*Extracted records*
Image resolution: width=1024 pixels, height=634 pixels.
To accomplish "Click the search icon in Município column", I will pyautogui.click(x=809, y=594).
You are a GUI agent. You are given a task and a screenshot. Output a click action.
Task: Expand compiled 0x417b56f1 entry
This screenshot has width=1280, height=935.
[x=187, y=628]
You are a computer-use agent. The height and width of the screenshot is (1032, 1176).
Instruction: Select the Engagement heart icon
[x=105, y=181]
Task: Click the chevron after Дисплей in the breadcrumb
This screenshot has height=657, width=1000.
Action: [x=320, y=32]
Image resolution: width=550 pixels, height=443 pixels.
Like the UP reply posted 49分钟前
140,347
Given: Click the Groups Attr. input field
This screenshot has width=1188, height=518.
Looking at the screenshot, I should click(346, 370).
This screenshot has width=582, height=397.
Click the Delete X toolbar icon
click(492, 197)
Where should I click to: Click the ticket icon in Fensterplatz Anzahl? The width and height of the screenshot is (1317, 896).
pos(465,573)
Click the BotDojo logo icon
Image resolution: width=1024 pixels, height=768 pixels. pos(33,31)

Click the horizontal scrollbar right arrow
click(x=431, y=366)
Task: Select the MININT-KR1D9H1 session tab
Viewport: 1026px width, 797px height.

*EXERCISE AIM*
From the entries, copy every line in which the word "agent" occurs.

*ANSWER SPACE*
You are a GUI agent. You are given a task and a screenshot. Output a click action.
You are a computer-use agent. The height and width of the screenshot is (1032, 1176).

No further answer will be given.